Passage cité
____

# Cam sur l'ipad ?



## manheman (1 Juin 2010)

J'ai fait l'acquisition moyennant une somme d'argent, un ipad wifi 16Go.
Je viens de nettoyer le vitre et j'ai aperçu une petit cercle en haut de l'ipad.
Est-ce que la cam est cela  et que cela sera utilisable lors de la mise à jour de l'os ?


----------



## manheman (1 Juin 2010)

Je joins une photo de ce cercle ...
La photo est à l'envers... grr et regardez au niveau de mon index, sur la droite.


----------



## iota (1 Juin 2010)

Salut,

Ou c'est peut-être tout simplement le capteur de luminosité...

@+
iota


----------



## NoxDiurna (1 Juin 2010)

Malheureusement, c'est une certitude que cette génération d'iPad n'est pas dotée de cam. Donc soit, c'est un défaut de fabrication, soit un capteur.


----------



## manheman (1 Juin 2010)

J'aimerai bien savoir avec certitude si c'est un défaut ou le capteur de luminosité.
Et vous ? avez vous remarqué cela aussi sur votre ipad ?

____

Lignes de données

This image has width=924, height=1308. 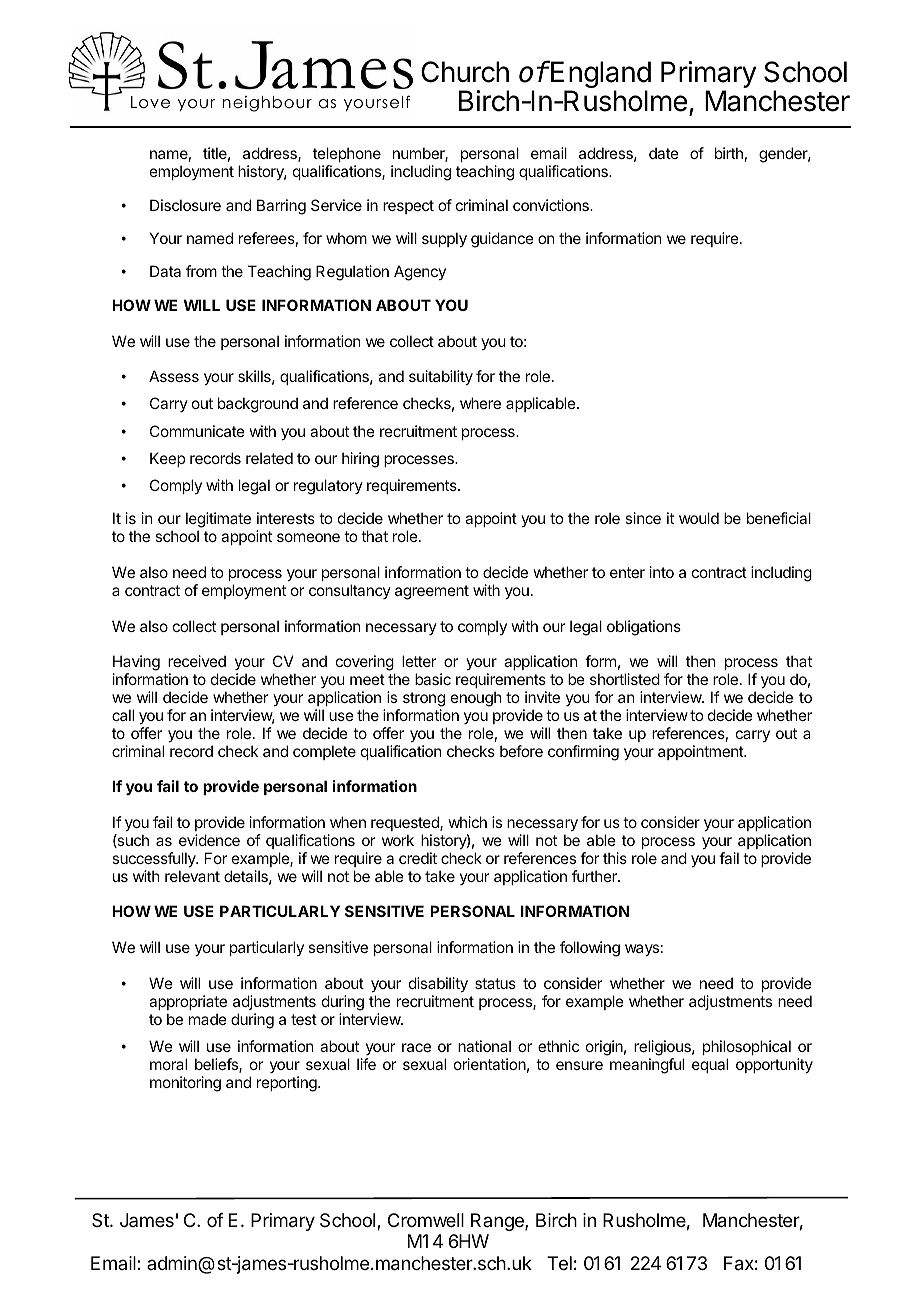 I want to click on monitoring, so click(x=185, y=1084).
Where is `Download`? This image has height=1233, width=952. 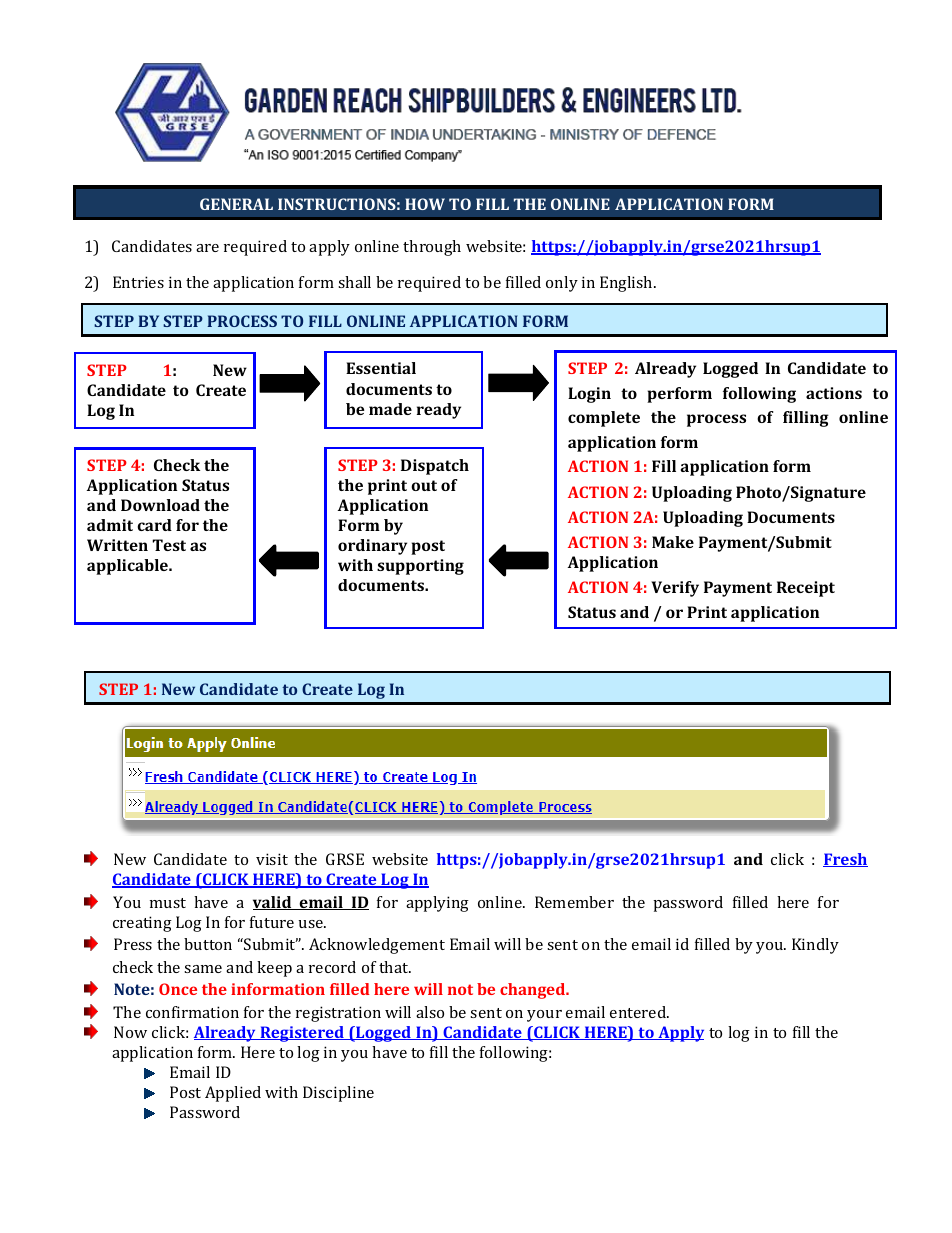 Download is located at coordinates (160, 505).
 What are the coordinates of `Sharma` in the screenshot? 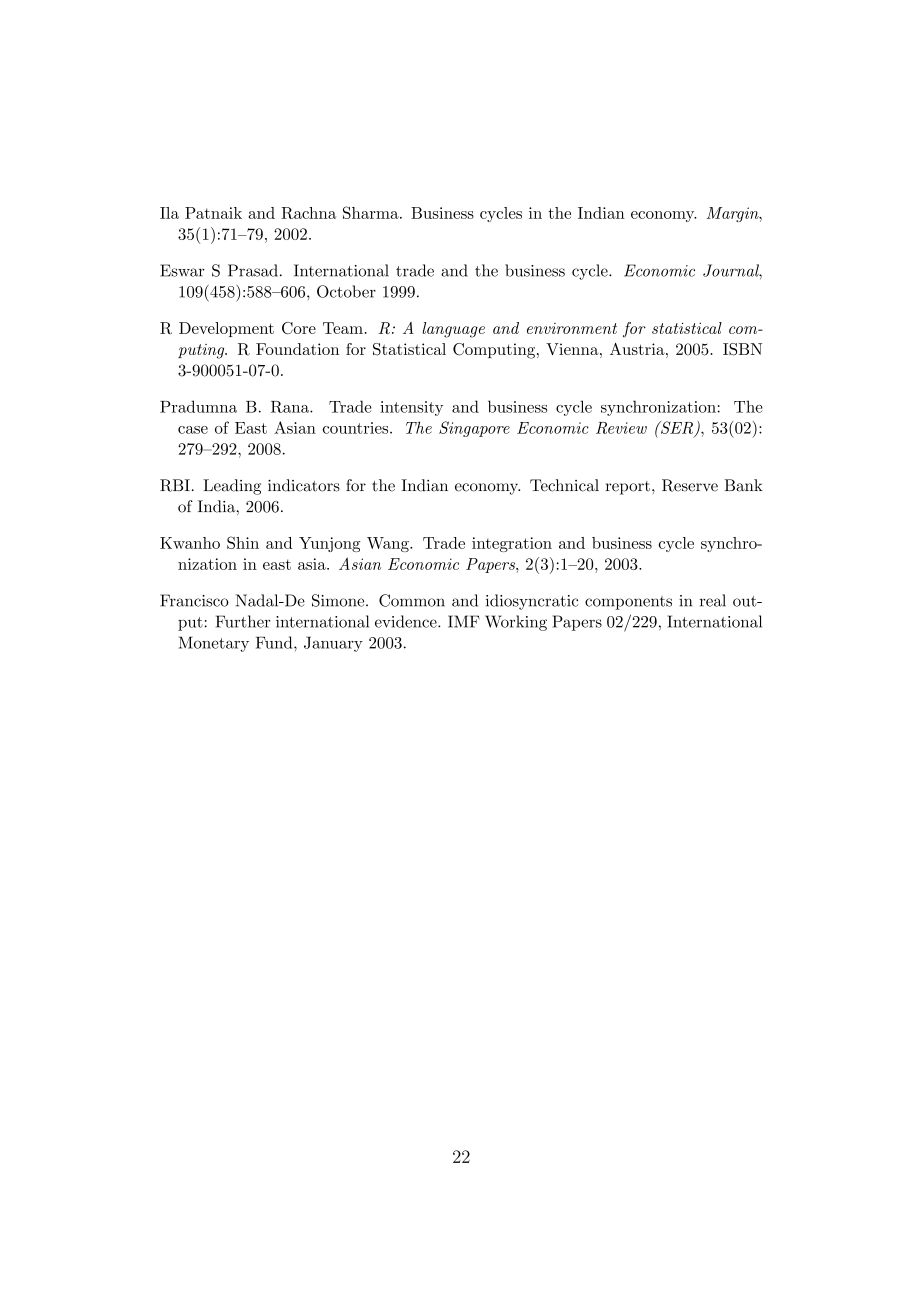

____

Consignes de l'exercice
A - Dans la discussion sur la caméra de l'iPad, quelle est la capacité de stockage de l'iPad acheté par manheman ?
B - Poursuivez la discussion sur la caméra de l'iPad après son dernier message.
Les données ne jouent ici aucun rôle.

Réponses par consigne
A - 16 Go, en version wifi.

B -
---------- Nouveau message ajouté à 10h57 ---------- Le message précédent a été envoyé à 10h55 ----------

Si c'est comme l'ipod touch, alors cela doit être le capteur de luminosité ...


----------



## Fìx (1 Juin 2010)

Aucun doute.... ça s'saurait si c'était une cam...

Crois moi que la machine a déjà dû être désossée plus d'une fois par bien des curieux.... et que l'info aurait été donné aussi vite qu'ils s'en seraient aperçu!


----------



## Anonyme (1 Juin 2010)

C'est peut-être un générateur de trous de vers permettant de passer instantanément dans des univers parrallèle par glissement quantique - utilisation prévue avec la septième version de l'OS.
Les soirs de pleine Lune.


----------



## Pooki (1 Juin 2010)

Non, il s'agit bel et bien du détecteur de luminosité, si tu regardes sur l'iPhone il y a exactement la même chose.


----------



## Fìx (1 Juin 2010)

PonkHead a dit:


> C'est peut-être un générateur de trous de vers permettant de passer instantanément dans des univers parrallèle par glissement quantique - utilisation prévue avec la septième version de l'OS.
> Les soirs de pleine Lune.



Tu veux dire que c'est par ce trou qu'ils introduiraient le fameux serpent?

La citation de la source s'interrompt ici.